One of Ham’s critics, televangelist Pat Robertson, took issue with the creationist’s literal interpretation of the Bible to explain the Earth’s formation 6,000 years ago. Robertson believes in evolution in the sense that God started it all, but said that Ham was insulting Christians and misusing information from Bishop James Ussher, who based his creation dates on Biblical knowledge and ancient civilizations, back in the 16th and 17th centuries.
One important distinction to be made is the difference between facts and beliefs. On Maher’s show, Nye also said that what he respects about Ham is his passion. Before the debate Nye thought Ham might be a charlatan trying to take advantage of people, but Nye thinks Ham believes what he teaches.

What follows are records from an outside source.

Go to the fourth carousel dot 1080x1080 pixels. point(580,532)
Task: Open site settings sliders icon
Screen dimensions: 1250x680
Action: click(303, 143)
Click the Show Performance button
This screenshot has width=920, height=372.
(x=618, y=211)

Ham’s post is about his beliefs, and his use of the word is striking. He writes, “those who believe in an earth and universe that are only thousands of years old” and “What I believe about the young age of the earth comes out of taking the Bible as written” and so on. Scientists would not talk this way unless maybe they were forming a hypothesis. Ham has the right to his beliefs, protected by the First Amendment. In a debate over science, however, facts overrule beliefs.
Even some of those who subscribe to evolution would disagree with that last statement. In his article for The Week, author Damon Linker discusses what both Nye and Ham got wrong. Linker says of the debate, “or more accurately, that tedious exercise in dueling one-sided pronouncements,” that “how one thinks can matter nearly as much as what one thinks.” He argues to oppose dogmatism and think skeptically. Ham actually makes a similar point in his blog, in which he says the debate was a philosophical battle over worldviews. Ham believes that they were looking at it from different perspectives, but that Nye would not engage with this because he has beliefs that affect how he looks at evidence.
Facts are facts. They may start off as one thing but do not become facts until they have proof and evidence. Had the debate been over the existence of God or any higher power than this is a very valid point because neither believers nor atheists (and anyone in between) possess any proof. But the debate was over evolution and creationism. A debate that ended with Nye being praised by some Christian critics, and Ham hurt over the antics in an interview.